Task instructions
Return only the number of lines in the material below holding the string "magnifier".

Data for review
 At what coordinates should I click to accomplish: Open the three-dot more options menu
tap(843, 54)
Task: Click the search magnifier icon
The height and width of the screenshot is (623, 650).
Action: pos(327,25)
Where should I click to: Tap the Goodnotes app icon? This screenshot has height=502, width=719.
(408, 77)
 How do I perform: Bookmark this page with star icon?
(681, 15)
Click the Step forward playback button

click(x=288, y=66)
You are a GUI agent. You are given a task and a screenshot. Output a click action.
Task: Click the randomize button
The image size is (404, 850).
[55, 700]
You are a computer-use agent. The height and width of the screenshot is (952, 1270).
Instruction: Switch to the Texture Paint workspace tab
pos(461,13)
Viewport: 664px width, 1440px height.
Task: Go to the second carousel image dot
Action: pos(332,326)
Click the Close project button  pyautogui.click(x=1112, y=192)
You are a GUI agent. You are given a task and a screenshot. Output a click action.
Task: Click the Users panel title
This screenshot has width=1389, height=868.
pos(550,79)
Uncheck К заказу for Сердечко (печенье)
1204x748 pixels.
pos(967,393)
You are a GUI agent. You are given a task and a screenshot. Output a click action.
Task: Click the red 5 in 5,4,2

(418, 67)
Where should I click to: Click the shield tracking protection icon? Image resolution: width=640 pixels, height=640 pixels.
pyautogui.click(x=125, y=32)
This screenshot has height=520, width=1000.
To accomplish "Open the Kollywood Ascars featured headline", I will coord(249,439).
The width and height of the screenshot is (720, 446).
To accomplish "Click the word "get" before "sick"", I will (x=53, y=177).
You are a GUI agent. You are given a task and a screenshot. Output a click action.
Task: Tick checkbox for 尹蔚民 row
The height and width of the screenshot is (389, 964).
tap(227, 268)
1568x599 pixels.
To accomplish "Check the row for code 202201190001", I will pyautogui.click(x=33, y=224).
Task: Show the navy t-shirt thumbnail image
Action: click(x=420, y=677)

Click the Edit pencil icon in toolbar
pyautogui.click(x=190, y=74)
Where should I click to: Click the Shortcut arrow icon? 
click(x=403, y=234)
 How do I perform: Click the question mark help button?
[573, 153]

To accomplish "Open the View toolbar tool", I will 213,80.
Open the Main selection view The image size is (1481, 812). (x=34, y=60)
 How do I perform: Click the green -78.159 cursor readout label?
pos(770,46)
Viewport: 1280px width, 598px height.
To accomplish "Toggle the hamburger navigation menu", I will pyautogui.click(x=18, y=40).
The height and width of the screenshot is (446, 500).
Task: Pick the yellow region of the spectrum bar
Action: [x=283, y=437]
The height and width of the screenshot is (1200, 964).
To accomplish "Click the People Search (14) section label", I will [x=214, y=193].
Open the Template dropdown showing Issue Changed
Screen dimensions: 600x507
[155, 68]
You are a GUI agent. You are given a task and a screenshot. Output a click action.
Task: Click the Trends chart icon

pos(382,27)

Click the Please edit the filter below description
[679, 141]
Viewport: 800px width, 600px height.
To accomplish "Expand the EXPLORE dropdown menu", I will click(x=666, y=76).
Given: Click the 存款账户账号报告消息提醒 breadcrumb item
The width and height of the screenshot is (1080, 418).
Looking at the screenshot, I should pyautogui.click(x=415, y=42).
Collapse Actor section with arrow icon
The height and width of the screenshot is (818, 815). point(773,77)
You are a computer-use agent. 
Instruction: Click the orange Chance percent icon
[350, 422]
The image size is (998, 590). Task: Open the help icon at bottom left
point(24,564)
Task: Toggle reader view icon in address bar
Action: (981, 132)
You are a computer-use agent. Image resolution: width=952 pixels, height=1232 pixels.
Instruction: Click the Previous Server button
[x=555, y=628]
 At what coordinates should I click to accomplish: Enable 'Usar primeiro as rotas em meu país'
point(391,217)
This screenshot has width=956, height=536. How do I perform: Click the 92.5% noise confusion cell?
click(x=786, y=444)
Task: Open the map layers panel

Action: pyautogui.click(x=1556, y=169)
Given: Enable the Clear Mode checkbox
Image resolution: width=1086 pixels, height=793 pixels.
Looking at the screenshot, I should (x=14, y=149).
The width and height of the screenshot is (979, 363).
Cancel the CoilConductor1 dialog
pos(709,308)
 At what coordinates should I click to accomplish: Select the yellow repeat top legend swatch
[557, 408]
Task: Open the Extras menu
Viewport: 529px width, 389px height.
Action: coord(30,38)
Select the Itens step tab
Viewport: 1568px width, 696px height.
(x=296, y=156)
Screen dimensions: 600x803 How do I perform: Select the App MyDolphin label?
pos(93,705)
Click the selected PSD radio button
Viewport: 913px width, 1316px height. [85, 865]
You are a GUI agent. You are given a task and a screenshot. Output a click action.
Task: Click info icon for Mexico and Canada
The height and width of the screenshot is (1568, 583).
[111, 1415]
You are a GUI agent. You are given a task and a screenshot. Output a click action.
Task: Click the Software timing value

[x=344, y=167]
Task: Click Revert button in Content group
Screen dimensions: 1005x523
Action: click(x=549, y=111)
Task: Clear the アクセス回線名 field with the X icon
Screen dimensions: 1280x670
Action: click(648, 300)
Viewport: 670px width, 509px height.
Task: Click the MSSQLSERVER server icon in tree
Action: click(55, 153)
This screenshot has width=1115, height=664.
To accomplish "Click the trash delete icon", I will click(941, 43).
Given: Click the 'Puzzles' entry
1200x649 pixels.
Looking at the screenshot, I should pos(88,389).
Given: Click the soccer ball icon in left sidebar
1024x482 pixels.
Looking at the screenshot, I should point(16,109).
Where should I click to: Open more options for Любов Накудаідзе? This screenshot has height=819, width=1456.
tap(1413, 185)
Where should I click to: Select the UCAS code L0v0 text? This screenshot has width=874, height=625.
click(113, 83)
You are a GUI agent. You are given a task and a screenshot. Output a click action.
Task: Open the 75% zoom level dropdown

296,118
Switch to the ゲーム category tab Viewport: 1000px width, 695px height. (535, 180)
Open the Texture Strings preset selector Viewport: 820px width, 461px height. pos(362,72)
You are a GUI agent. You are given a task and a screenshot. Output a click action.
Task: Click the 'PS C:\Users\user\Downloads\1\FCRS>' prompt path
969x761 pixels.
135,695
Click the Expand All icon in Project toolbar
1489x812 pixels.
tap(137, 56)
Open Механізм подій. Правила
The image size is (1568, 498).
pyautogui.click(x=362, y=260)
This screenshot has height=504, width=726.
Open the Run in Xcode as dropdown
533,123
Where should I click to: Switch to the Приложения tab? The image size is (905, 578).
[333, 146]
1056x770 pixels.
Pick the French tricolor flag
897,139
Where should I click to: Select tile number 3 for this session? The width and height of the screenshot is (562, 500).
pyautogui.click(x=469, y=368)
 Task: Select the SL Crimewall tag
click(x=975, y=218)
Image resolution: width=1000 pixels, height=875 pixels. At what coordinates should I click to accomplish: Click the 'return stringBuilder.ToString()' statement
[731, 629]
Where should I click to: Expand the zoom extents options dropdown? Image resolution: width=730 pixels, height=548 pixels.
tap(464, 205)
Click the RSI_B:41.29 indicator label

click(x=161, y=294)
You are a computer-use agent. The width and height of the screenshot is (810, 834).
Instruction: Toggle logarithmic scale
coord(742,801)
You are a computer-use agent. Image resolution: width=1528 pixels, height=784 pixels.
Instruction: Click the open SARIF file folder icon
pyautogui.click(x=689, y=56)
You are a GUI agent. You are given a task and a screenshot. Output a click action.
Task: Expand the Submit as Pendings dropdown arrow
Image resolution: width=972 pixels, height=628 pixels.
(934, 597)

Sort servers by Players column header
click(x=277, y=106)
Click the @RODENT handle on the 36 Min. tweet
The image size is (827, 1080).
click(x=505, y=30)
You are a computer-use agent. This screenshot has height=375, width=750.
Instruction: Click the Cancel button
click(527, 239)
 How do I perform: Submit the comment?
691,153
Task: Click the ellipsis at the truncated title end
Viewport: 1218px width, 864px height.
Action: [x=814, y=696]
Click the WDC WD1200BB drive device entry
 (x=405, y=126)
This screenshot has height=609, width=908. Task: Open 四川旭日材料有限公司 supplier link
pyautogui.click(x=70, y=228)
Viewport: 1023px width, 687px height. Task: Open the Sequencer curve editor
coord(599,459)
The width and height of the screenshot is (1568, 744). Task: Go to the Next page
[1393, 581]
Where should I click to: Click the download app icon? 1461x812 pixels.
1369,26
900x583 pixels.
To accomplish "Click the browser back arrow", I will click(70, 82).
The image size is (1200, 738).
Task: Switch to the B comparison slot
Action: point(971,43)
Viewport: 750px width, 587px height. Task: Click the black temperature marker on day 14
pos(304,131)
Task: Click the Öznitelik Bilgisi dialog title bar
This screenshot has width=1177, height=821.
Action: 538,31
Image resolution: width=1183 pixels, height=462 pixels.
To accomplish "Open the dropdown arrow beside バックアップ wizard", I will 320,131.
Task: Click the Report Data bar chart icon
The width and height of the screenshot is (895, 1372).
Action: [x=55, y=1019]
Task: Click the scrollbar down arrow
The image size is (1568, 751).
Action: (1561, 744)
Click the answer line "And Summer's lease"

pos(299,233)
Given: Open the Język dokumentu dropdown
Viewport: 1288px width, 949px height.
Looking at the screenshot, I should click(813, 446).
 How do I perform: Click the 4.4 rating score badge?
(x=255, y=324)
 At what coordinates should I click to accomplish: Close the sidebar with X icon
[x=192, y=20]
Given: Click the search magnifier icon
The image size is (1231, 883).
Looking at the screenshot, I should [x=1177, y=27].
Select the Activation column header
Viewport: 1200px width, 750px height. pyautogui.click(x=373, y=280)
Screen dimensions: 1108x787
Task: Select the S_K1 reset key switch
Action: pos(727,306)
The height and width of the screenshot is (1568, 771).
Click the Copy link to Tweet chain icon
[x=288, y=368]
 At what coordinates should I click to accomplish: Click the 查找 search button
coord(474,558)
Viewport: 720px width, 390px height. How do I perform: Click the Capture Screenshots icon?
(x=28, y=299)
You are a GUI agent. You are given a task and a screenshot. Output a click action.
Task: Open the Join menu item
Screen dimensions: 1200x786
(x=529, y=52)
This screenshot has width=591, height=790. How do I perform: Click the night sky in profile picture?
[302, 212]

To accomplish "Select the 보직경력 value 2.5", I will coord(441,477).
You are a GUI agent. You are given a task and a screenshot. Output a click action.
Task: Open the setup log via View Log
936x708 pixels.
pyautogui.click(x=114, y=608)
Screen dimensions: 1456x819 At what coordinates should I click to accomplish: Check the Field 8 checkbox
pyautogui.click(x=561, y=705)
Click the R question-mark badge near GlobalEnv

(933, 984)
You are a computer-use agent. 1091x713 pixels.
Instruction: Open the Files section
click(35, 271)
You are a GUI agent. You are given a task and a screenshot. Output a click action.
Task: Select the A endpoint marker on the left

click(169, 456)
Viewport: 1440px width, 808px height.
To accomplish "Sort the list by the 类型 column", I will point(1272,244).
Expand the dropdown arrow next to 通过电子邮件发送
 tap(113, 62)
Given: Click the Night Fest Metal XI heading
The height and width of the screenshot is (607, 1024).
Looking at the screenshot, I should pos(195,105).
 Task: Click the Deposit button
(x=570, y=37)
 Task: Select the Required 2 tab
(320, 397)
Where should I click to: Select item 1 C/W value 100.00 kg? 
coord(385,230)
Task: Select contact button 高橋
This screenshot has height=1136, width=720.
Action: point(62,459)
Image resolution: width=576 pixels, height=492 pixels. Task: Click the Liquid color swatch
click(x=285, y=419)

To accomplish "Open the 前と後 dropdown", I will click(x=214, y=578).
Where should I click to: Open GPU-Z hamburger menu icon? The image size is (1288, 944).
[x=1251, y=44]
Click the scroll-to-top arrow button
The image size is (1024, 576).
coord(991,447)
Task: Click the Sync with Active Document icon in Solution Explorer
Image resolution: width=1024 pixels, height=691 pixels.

Written response
2